# Bloco de texto
Ao longo da década de 90, o governo brasileiro criou vários mecanismos de estímulo à inovação e à parceria U-E, entre eles os núcleos de informação tecnológica e industrial e os escritórios de transferência de tecnologia. Entretanto, pesquisa realizada no Serviço “Disque Tecnologia”[3] da USP, em 2000, mostrou que não foi contemplada uma atividade fundamental que são os mecanismos de difusão e transferência de informação por parte das instituições de ensino e pesquisa (Fujino, 2000). 

É no contexto dessa discussão que se propõe refletir sobre o papel dos Serviços de Informação. Partindo do pressuposto de que a cooperação é um elemento importante para viabilizar o desenvolvimento científico e tecnológico do País, o estudo procurou atualizar dados de pesquisa realizada em 2000, para verificar se a atual política de informação das universidades públicas brasileiras considera, nas suas ações, o apoio à atividade de extensão, particularmente a cooperação U-E, no atual contexto da sociedade da informação.

 

Política C&T  e a Cooperação U-E

A política Científica e Tecnológica (PCT) é definida como um conjunto ordenado de objetivos que se traduzem em programas e condicionam as ações envolvendo o setor público e o setor privado, visando o desenvolvimento nacional. Nesse sentido é uma política transversal baseada no intercâmbio e integração dos atores da capacitação científica nacional, objetivando garantir a excelência em áreas temáticas consideradas estratégicas em função do seu potencial contributivo para o crescimento da economia e da melhoria das condições de vida da população.

# Dados coletados

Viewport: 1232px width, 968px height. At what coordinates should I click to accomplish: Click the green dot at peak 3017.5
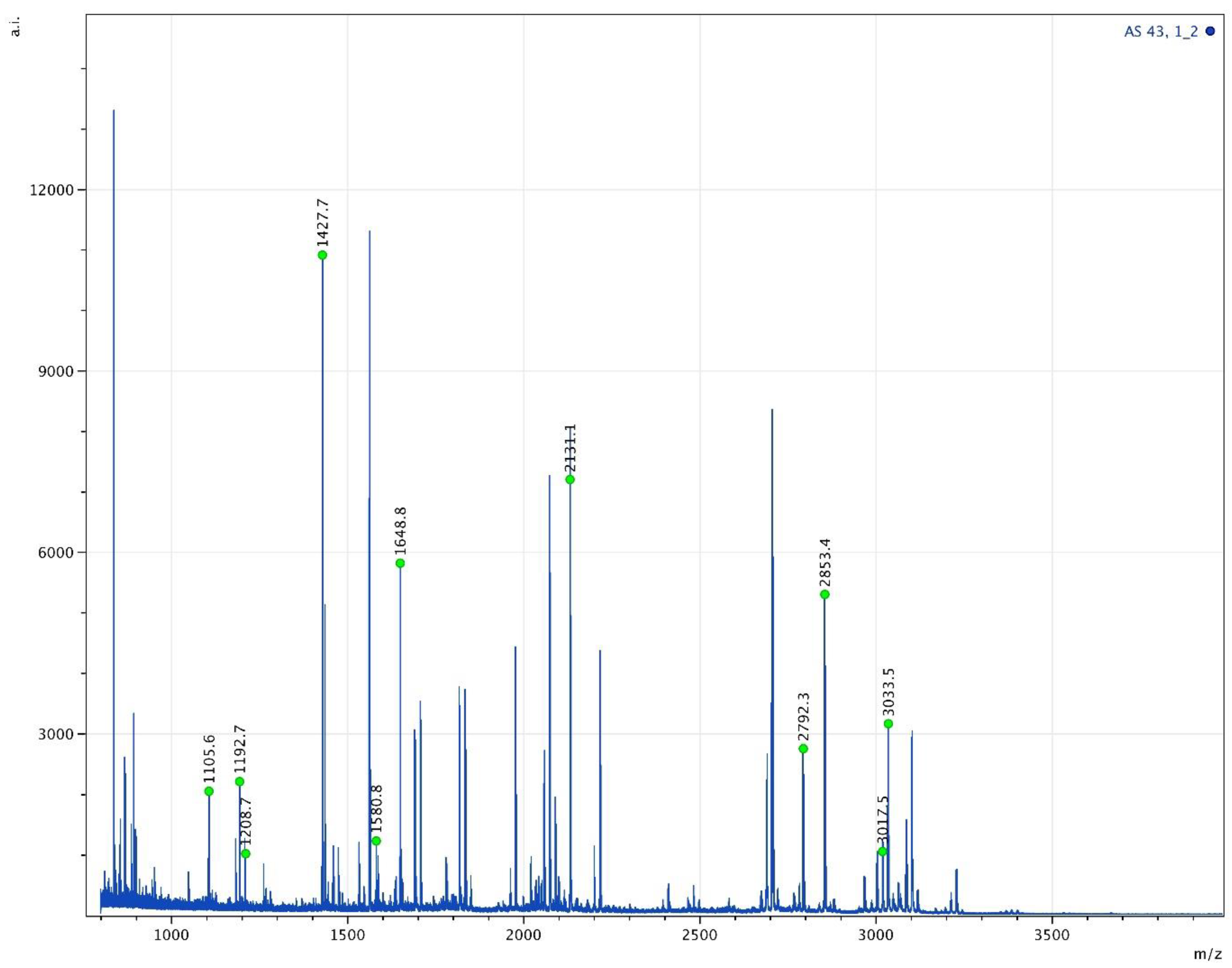click(x=882, y=851)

# Atividades propostas
[1] Passe para o inglês esta frase do bloco de texto: "É no contexto dessa discussão que se propõe refletir sobre o papel dos Serviços de Informação."
[2] Segundo o bloco de texto, em que ano foi feita a pesquisa no Serviço "Disque Tecnologia" da USP?
As linhas não têm nenhuma relação com o bloco de texto.

# Respostas finais
[1] It is in the context of this discussion that a reflection on the role of Information Services is proposed.

[2] Em 2000.